What to do: Lift out each line of the data that holds "will".

####

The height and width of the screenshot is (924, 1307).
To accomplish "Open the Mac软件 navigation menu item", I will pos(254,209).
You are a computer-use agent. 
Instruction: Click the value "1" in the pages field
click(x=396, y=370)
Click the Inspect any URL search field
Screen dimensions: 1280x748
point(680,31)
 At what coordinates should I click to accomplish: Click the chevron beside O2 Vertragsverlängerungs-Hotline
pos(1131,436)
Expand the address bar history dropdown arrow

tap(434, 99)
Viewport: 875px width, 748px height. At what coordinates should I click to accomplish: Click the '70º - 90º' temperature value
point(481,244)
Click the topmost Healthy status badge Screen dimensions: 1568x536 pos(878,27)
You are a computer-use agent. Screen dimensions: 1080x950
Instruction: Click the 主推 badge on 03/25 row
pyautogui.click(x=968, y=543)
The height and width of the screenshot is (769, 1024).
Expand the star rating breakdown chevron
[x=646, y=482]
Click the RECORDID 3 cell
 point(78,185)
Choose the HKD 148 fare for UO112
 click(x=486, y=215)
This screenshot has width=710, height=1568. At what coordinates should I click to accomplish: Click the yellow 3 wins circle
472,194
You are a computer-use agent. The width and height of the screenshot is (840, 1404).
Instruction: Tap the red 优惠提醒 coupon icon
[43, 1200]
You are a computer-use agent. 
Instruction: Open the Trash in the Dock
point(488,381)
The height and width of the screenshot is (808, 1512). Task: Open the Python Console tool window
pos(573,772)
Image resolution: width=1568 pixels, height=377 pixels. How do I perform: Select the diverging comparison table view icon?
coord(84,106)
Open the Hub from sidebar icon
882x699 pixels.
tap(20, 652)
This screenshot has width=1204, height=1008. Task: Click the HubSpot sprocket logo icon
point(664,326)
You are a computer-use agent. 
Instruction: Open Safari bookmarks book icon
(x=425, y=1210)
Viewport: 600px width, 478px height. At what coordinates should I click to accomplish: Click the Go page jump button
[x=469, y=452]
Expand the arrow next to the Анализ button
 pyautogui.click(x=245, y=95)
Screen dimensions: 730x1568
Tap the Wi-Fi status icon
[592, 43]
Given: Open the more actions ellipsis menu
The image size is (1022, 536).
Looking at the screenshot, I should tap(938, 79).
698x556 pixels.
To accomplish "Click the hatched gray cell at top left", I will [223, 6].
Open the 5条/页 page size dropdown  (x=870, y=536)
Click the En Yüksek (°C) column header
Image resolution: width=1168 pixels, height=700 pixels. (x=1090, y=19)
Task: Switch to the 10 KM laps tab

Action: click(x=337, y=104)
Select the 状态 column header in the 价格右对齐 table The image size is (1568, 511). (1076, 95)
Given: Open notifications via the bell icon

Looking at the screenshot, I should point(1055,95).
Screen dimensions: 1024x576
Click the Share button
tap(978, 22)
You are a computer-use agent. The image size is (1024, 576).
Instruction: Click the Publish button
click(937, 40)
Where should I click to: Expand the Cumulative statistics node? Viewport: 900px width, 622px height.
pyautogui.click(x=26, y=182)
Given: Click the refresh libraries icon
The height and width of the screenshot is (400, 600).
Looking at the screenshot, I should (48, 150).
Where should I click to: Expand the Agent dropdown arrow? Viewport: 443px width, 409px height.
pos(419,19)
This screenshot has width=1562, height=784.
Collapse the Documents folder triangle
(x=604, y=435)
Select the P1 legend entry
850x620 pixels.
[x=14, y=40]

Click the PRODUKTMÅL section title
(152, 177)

####

Exercise output:
To accomplish "Open the Mac软件 navigation menu item", I will pos(254,209).
To accomplish "Click the hatched gray cell at top left", I will [223, 6].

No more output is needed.